Exercise aim
With the records below as your source, retype each line exactly from the top down to the line that contains "Click the XPLT monitor icon", and include that line.

Stored data entries

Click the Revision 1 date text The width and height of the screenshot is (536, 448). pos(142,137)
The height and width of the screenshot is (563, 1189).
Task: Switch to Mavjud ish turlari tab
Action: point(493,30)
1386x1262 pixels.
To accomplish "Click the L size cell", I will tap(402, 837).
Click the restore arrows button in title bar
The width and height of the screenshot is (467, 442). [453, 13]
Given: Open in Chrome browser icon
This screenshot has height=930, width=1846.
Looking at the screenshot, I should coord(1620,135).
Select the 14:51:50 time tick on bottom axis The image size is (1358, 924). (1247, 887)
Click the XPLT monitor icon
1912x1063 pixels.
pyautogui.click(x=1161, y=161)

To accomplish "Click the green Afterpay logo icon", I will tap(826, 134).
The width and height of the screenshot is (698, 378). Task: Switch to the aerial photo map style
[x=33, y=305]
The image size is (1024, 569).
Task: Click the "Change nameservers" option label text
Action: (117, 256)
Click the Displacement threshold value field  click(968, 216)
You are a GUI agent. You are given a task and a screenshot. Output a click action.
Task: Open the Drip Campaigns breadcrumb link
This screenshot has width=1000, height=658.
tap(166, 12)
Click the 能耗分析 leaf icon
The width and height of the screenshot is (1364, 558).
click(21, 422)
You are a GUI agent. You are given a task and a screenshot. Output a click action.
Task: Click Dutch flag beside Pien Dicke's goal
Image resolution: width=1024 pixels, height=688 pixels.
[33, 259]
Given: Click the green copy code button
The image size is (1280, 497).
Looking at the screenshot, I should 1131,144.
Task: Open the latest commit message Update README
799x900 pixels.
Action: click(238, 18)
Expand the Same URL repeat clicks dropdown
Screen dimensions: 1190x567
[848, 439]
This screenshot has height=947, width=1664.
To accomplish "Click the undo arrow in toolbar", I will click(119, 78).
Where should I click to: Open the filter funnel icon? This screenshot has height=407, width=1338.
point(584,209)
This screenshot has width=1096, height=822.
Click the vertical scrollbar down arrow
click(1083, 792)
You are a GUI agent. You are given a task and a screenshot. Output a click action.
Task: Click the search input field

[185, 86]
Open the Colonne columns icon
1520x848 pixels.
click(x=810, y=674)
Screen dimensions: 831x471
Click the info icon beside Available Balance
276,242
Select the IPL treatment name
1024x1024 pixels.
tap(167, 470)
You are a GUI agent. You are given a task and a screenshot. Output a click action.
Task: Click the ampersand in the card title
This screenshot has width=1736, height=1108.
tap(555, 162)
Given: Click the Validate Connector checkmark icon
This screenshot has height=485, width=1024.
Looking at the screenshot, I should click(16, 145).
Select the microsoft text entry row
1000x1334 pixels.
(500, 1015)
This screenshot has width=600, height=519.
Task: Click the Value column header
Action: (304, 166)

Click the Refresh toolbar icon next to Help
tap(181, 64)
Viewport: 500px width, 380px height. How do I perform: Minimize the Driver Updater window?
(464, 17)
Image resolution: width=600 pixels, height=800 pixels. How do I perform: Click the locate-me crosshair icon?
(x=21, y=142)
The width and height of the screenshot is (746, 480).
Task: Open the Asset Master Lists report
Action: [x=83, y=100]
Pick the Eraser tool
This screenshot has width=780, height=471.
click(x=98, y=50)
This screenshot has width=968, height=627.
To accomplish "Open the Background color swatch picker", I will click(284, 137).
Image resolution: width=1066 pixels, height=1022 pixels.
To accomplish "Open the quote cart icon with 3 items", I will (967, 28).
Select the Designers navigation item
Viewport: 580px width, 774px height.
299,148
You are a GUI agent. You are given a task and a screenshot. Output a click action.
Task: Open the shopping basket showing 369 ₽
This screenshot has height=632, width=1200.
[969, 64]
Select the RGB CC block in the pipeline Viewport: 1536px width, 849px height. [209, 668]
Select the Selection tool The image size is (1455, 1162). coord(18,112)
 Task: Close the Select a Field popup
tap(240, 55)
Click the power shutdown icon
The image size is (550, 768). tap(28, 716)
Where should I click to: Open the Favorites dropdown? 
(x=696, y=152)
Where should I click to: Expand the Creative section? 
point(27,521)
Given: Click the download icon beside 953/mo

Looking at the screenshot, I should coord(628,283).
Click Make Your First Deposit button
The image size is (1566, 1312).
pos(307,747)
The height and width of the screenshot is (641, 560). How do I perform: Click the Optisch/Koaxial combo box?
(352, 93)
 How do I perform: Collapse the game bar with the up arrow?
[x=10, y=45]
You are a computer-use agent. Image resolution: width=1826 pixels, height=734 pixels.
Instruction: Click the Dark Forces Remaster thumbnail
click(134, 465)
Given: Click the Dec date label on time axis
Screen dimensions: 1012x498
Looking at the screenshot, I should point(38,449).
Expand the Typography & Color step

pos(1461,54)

The answer
Click the Revision 1 date text The width and height of the screenshot is (536, 448). pos(142,137)
The height and width of the screenshot is (563, 1189).
Task: Switch to Mavjud ish turlari tab
Action: point(493,30)
1386x1262 pixels.
To accomplish "Click the L size cell", I will tap(402, 837).
Click the restore arrows button in title bar
The width and height of the screenshot is (467, 442). [453, 13]
Given: Open in Chrome browser icon
This screenshot has height=930, width=1846.
Looking at the screenshot, I should coord(1620,135).
Select the 14:51:50 time tick on bottom axis The image size is (1358, 924). (1247, 887)
Click the XPLT monitor icon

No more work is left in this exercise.